Barreneche soltó a Abril de inmediato. La tomé por la cintura y la acerqué hacia mí. Ella estaba rígida, respirando rápido.
El viejo sonrió, esa sonrisa cínica y repugnante que usa la gente que cree que nadie en el mundo puede tocarla.
—León Andrade… —dijo con un tono venenoso—. Tiempo sin verte, exyerno.
Abril me miró, confundida.
—Pensé que nunca te ibas a casar —continuó Barreneche.
—La gente cambia —respondí sin perderlo de vista.
Él bajó la mirada hacia Abril, evaluándola como si fuese mercancía.
—Y bien, Abril… ¿cuándo te vas a casar conmigo? —preguntó.
Luego elevó la barbilla hacia mí—. O tienes la opción de que tu esposo firme unos contratos conmigo. Y la deuda queda saldada.
Abril respiró hondo. Y habló antes de que yo pudiera abrir la boca:
—Ni lo uno ni lo otro —dijo con voz firme, sorprendentemente firme—. ¿Quién se cree que es para venir a lastimarme? Es un tipo abusivo y desagradable.
Sentí una sonrisa asomándose.
Pequeña.
Orgullosa.
Barreneche la miró sorprendido. Luego vio el anillo de Abril y arrugó la frente.
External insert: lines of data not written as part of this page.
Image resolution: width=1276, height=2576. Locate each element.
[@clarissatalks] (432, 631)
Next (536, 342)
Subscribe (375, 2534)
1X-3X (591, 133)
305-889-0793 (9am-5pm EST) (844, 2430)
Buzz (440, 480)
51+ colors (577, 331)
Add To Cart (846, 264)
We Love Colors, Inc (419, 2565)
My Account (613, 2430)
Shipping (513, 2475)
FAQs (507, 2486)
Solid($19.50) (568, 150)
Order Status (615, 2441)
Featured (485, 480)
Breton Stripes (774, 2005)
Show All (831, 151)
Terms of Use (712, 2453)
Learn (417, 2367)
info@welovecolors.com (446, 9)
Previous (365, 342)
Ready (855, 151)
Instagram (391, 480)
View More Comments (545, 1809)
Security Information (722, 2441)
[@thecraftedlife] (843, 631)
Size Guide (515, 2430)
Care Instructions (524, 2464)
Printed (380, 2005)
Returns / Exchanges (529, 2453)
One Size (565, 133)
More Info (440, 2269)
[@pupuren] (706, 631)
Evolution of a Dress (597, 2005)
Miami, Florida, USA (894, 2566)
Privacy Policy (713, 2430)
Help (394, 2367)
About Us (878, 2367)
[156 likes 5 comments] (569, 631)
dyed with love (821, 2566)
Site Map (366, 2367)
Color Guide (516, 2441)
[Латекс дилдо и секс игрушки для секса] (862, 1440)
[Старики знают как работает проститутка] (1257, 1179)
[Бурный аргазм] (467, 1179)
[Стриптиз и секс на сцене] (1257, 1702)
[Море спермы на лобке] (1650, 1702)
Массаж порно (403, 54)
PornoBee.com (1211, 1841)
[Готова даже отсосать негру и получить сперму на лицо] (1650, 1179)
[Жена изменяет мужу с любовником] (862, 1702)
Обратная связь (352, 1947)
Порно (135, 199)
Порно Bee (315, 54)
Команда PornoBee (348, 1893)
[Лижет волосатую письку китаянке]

—¿Le diste el diamante rojo a ella? —preguntó.
—Lo estás viendo, ¿no? —le respondí—. ¿O es que el licor barato ya te cegó?
Los ojos del viejo se encendieron.
Perfecto, pensé. Ojalá explotes de ira, maldito.
—Esto no se va a quedar así, Andrade —escupió.
Justo en ese momento llegaron dos guardias de seguridad.
Barreneche retrocedió, pero me miró como si quisiera matarme.
Yo ya estaba calculando el golpe.
No uno físico: uno legal.
Quitarle el acceso al restaurante sería devastador para él. La mayoría de los acuerdos de su negocio se cerraban ahí. Sin acceso, perdería reuniones, contactos y parte de su reputación.
Y si su detestable hija también quedaba vetada de la zona VIP, mejor.
El golpe perfecto.
Y con justificación.
Sin soltar a Abril, entramos por una puerta lateral. Sus piernas estaban temblando. Apenas se cerró la puerta detrás de su última amiga, ella perdió fuerza. La cargué antes de que cayera.
—Tranquila —le dije, ajustándola contra mi pecho—. Ya pasó.
Ella no respondió, pero sus manos se aferraron a mi camisa.
Yo no necesitaba más que eso para saber que estaba aterrada.